From application of thermodynamics on chemical reaction,
we get $\Delta G=\Delta G^0+RT$ ln Q
Also $\Delta G=\Delta H-T\Delta S$.
If $\Delta G=0$, reaction is at equilibrium.
If $\Delta G>0$ reaction is non-spontaneous under given condition. $If\Delta G<0$, reaction is spontaneous under given condition.

Consider the reaction given below.
$A\left(s\right)\rightleftharpoons 2B\left(g\right)\Delta H^0=160$ KJ/mol.
$\Delta S^0=400$ J/mol-K at $400$ K
Which of the following is correct at $400$ K?

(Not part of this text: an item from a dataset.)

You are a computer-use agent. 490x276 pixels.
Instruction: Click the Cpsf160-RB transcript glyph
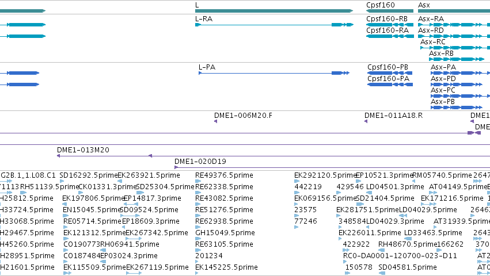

• A. On adding more $A\left(s\right)$, more $B\left(g\right)$ is produced, when $A\left(s\right)$ and $B\left(g\right)$ were in equilibrium
• B. The equilibrium constant at $400$ K can't be found
• C. The reaction is at equilibrium at $400$ K and standard condition
• D. The $\Delta G$ of the reaction is greater than zero, at $400$ K and standard condition

Answer 1

The correct option is C The reaction is at equilibrium at $400$ K and standard condition

Th relationship between the standard free energy change, standard enthalpy change and entropy change is $\Delta G^o=\Delta H^o-T\Delta S^o$.
$\Delta H^o=160kJ/mol=160000J/mol$.
Substitute values in the above expression.
$\Delta G^o=160000J/mol-400K\times 400J/mol-K=0J/mol$.
Under standard conditions, $K_p=1$, so $ln{K}_p=0$.
Thus $\Delta G=\Delta G^0+RTln{K}_p=0+RT\left(0\right)=0$.
Hence, the system is at equilibrium when a temperature is 400 K and standard conditions are used.